According to the Kane County History PDF, which you can find on the county Of Kane website, the Illinois legislature formed a new county on Jan. 16, 1836, and named it after Elias Kent Kane, the highly-respected attorney who helped draft the Illinois constitution and was Illinois’ first secretary of state.

Elias Kent Kane

Kane was later elected to Congress and represented Illinois in the U.S. Senate until his death in 1835.

The new “Kane County” included what is now DeKalb County and part of the northern portions of Kendall.

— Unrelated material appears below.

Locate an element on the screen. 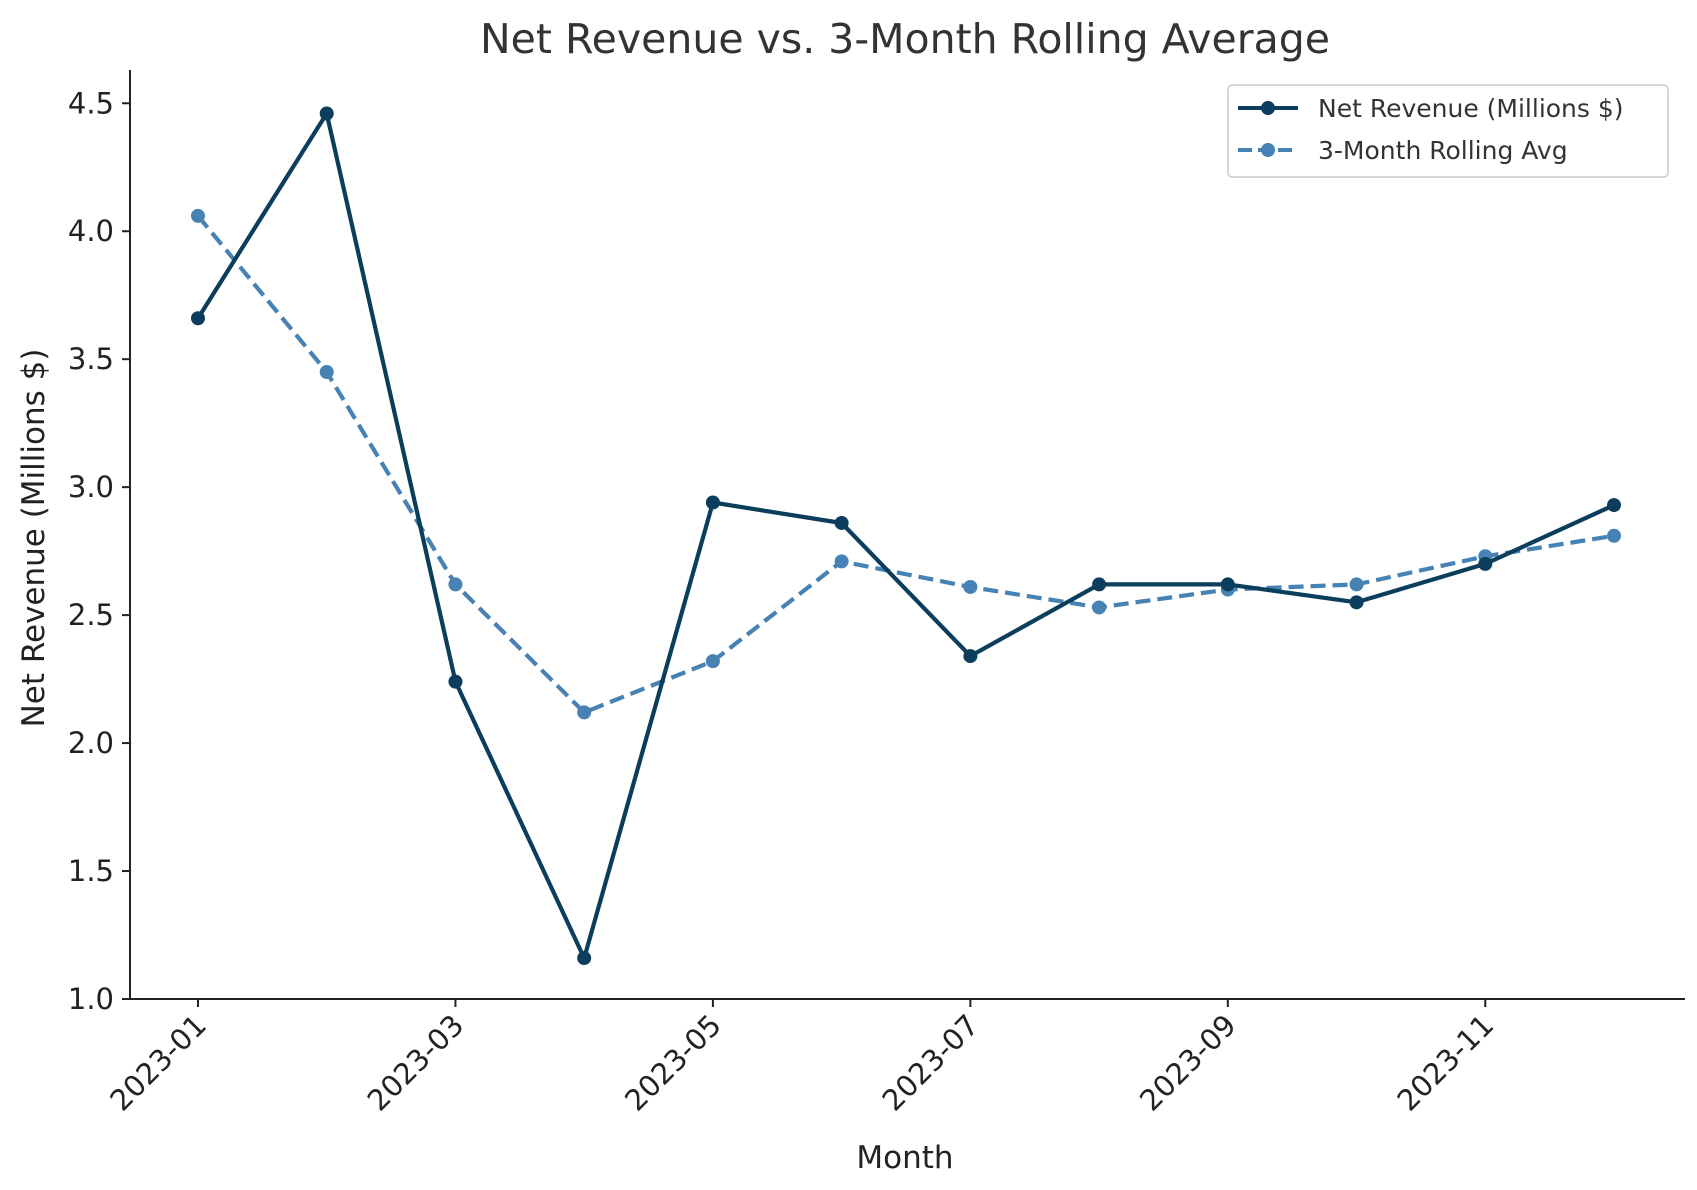 The width and height of the screenshot is (1697, 1190). x-tick-label-2023-11: 2023-11 is located at coordinates (1445, 1063).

DeKalb subsequently separated from Kane County in 1837 and Kendall in 1841.

‘LaFox’ — aka Geneva — Was First County Seat

A committee of three members of the legislature selected LaFox (Geneva) as the Kane County seat since James Herrington’s Tavern and Inn, located on North State Street near the Fox River, had the only post office in the County.

Herrington’s Tavern also served as the first county courthouse.

On June 4, 1836, 180 men gathered at the tavern to elect officials for the new county: three commissioners, a sheriff, a recorder of deeds, a coroner, and a surveyor.

One of Kane County’s early courthouses was constructed of quarry stone and built on the site of the present Geneva City Hall on IL Route 31.

The Illinois Constitution of 1848 empowered counties to change their form of government and the residents of Kane County, mostly from New England, chose the county-township type.

Sixteen townships were created — all of which exist today, although some by other names: Hampshire, Jackson (Rutland), Dundee, Burlington, Washington (Plato), Elgin, Franklin (Virgil), Fairfield (Campton), St. Charles, Royalton (Kaneville), Blackberry, Geneva, Batavia, Little and Big Rock, Sugar Grove, and Fox River (Aurora).

The following year, the responsibilities of the county commissioners were divided. The administration of the county was transferred to a Board of Supervisors consisting of one supervisor from each of the 16 townships.

Another elected office, that of the Kane County Clerk, was added. A chief judge and two associate judges assumed the judicial responsibilities formerly held by the commissioners.

The form of government for Kane County changed again in 1972, when the Illinois legislature abolished the Board of Supervisors and established the County Board.

Kane County was divided into 26 districts and one board member was elected from each district. The new 26 member County Board took office in May, 1972.

Since that time, the County Board has been reduced to 24 members, all of whom also serve as commissioners of the Forest Preserve District of Kane County — although the two government entities are distinct taxing bodies, with separate missions, staff and organizational structure.

Today, Kane County government serves about 532,000 people, according to U.S. Census data, and provides an array of government services essential to the quality of life, including public health, county courts, criminal justice, law enforcement, local elections, economic development, veterans services, public records and much more.